“Muscular and melodic, Hell Is For Heroes is a band bursting with ideas, energy and excitement.” (Kerrang)
Five kids go! 2000: Will McGonagle (guitar), Joe Birch (drummer), Tom O’Donohue (guitar) and James ‘Fin’ Findlay (bass) are old friends from SW London, and have some great songs but no singer. Through mutual friends they hook up with rookie singer Justin Schlosberg from the North of the Capital, and they become Hell Is For Heroes.
“They prove themselves worthy of all the attention they’re bound to have thrust upon them in the next few months.” (Kerrang)
2001: Five shows in and Hell Is For Heroes (its an old Steve McQueen film) have a burgeoning reputation for taut riffage and growling atmosphere, and a bidding war follows the release of their limited edition ‘Sick/Happy’/’Cut Down’ (Superior Quality) single. Radio One and Xfm play it, NME, Kerrang, Rocksound and The Fly extol it’s virtues.
“This is rock’n’roll with dynamite in its underpants and sledgehammers for hands, the kind of flailing stomp that will slip a fucking nuclear-powered trampoline under the moshp-its at this year’s festivals.” NME
Summer 2001: Hell Is For Heroes set about becoming one of the best new bands in the country. Will and Joe have previous ‘rock’ experience – once were members of Symposium – but it becomes clear this band have something unique and strangely real to shout about. Singer Justin is Pattonesque, climbing all over the stage, leaping from amp stacks. Will windmills while Tom hardly makes a move. Fin and Joe lock down the parade. The early shows are as tight as they are exciting. They might be just starting out, but a lot of people think that they are already experts in their field. They play their epic, muscular, emotive tunes on tour with The Icarus Line and at the Reading and Leeds festivals, and sign a long-term record deal with EMI.

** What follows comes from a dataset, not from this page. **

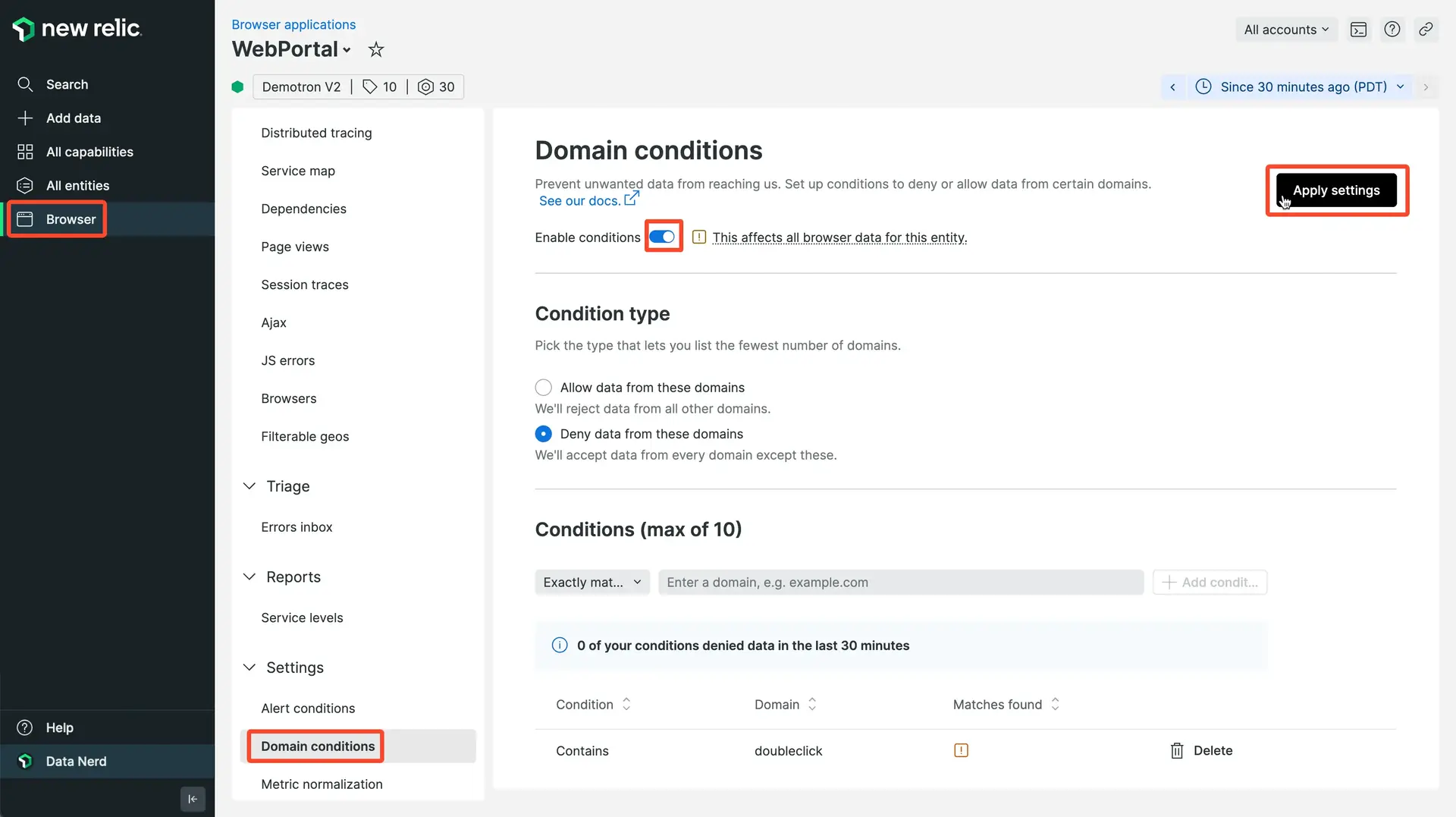The image size is (1456, 817).
Task: Toggle the Enable conditions switch
Action: click(x=662, y=237)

“By Christmas Hell Is For Heroes will be your favourite band and that flicker of youth will have turned into an adult inferno.” (Kerrang)
Autumn 2001: Hell Is For Heroes record some tracks (including their first full release single ‘You Drove Me To It’) with Andy Gill, and decamp to the country to write more nervy, heavy, edgy, powerful rock music. An emotional show with Alien Ant Farm on September 11th is followed by talk of tours with Jimmy Eat World (UK) and American Hi Fi (Europe). A trip to the US is not far away - they will rendezvous with Bret Bair Management (who number Papa Roach amongst their charges) to spread the HIFH whisper, and turn it into a scream…
2002: The single ‘You Drove Me To It’ is released in January on the independent label Wishakismo, distribution by Vital. Hell Is For Heroes’ EMI debut will follow in the Spring.